• _REQUIREMENT 1_
List every unit of measurement named in the passage on counting and measurement.
------------------------
Chapter 7: Many But Not Any Number#
In the last chapter, we heard from Jill Lepore that counting was a key metric in industrialization and measurement a key driver of science, but we looked mostly at the computational data type for counting: the integer.
Clearly, counting isn’t the only thing we do with numbers, and the world isn’t nicely discrete in everything we do. In fact, we perceive the world as mostly continuous. For example, time doesn’t just move forward in discrete seconds, but also in tenths, hundredths, and infinitely small pieces of a second. Similarly, we don’t solely measure distance in an integral number of meters, but also in centimeters, millimeters, and infinitely small pieces of a meter. The same logic applies to measuring volume and weight and force and pretty much anything else we measure.
If we’re going to use computers to help us do creative things and generate new knowledge in our physical world, we’re going to need to represent and manipulate measured values. For instance, we will soon measure the running time of our scripts, and in this, we will look at not just the time in seconds, but also fractions of a second.
------------------------
• _REQUIREMENT 2_
Turn the stretch of entries from the line containing "What are the" through the end of the entries into a JSON list of strings, one per line, leaving out blank lines.
------------------------
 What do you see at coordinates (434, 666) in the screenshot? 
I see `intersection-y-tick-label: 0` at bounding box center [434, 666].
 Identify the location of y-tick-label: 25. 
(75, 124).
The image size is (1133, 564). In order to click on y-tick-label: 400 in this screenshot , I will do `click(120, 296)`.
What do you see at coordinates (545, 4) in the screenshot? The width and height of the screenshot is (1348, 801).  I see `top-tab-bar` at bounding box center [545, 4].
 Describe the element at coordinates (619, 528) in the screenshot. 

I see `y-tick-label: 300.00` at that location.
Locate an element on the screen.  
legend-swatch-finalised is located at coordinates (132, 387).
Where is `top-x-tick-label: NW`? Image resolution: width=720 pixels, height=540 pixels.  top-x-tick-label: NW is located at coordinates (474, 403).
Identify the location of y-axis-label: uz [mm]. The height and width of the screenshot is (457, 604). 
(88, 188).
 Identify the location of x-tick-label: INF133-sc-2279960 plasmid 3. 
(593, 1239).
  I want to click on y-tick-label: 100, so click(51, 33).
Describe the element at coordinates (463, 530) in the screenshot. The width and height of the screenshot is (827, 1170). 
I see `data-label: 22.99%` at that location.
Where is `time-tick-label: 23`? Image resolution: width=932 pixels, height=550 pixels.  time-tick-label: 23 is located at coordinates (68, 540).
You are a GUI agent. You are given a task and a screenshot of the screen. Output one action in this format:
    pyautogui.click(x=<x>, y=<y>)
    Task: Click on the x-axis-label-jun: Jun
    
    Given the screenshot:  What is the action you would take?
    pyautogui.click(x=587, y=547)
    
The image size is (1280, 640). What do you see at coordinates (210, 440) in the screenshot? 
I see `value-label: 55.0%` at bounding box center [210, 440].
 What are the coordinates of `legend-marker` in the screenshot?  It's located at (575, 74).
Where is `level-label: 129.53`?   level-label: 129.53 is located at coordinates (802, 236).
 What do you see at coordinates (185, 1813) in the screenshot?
------------------------
• _RESPONSE 1_
seconds, meters, centimeters, millimeters

• _RESPONSE 2_
[
  " What are the coordinates of `legend-marker` in the screenshot?  It's located at (575, 74).",
  "Where is `level-label: 129.53`?   level-label: 129.53 is located at coordinates (802, 236).",
  " What do you see at coordinates (185, 1813) in the screenshot?"
]